Community Benefit Agreements have become commonplace whenever private developers seek public assistance, ranging in form from tax subsidies and no-bid contracting to zoning changes and invocation of eminent domain. In the absence of standards, however, these agreements will become more problematic and ultimately irrelevant.
From Atlantic Yards to Yankee Stadium to the Columbia University expansion, the public has seen a string of broken promises to communities and questionable involvement by some government officials. Furthermore, an additional layer of unpredictability confronts developers when they engage in private negotiations over benefits associated with their projects. In fact, studies have singled out New York City's community benefit agreements as examples of what not to do."
But, as always, the devil is in the details-and crafting standards and a procedural protocol in the context of ULURP is a daunting task indeed. The Alliance has been involved in all of the aforementioned CBA negotiations, and on both sides of the equation, so we know how complex and contentious this all is. Nothing is more emblematic of this than the recently failed Kingsbridge Armory project. The RWDSU and KARA, key players in the Armory dust up, need to be point persons in any discussions on this issue.
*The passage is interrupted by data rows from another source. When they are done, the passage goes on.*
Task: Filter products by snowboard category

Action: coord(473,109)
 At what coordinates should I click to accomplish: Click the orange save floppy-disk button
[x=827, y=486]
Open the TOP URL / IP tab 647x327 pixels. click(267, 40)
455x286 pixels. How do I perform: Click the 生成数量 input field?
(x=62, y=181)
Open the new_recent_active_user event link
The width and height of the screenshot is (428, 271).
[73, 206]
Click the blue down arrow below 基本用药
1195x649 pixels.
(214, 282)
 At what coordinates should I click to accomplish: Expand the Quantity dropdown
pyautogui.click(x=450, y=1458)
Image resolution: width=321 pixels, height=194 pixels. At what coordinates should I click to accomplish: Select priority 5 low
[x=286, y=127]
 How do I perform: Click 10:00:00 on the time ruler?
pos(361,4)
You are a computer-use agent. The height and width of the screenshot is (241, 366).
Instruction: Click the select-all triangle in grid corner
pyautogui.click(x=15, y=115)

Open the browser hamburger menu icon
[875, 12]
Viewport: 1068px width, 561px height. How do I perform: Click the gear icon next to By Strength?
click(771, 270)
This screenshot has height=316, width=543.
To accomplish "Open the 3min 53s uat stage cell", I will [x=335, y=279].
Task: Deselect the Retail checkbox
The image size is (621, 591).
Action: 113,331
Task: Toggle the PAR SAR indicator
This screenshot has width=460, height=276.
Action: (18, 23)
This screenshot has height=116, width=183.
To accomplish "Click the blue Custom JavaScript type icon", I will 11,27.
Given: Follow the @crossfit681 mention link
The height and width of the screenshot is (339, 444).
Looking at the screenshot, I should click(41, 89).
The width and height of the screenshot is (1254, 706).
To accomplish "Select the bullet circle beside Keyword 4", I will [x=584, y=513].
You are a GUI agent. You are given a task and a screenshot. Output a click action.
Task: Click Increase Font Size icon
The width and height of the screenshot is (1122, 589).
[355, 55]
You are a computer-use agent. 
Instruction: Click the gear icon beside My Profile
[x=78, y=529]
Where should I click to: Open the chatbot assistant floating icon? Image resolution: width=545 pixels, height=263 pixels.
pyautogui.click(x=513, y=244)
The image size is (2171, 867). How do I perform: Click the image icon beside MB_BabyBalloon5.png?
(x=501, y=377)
Ultimately, if CBAs are going to be given an official policy status, then they will need to be made an integral part of ULURP. In our view, however, the need to reform the ULURP process may be an even more compelling policy goal than developing CBA standards-although we can easily see how the two can be seen in tandem. Comptroller Liu is undertaking a worthwhile effort; here's hoping that he is able to navigate this minefield with the same skill he has demonstrated on other issues.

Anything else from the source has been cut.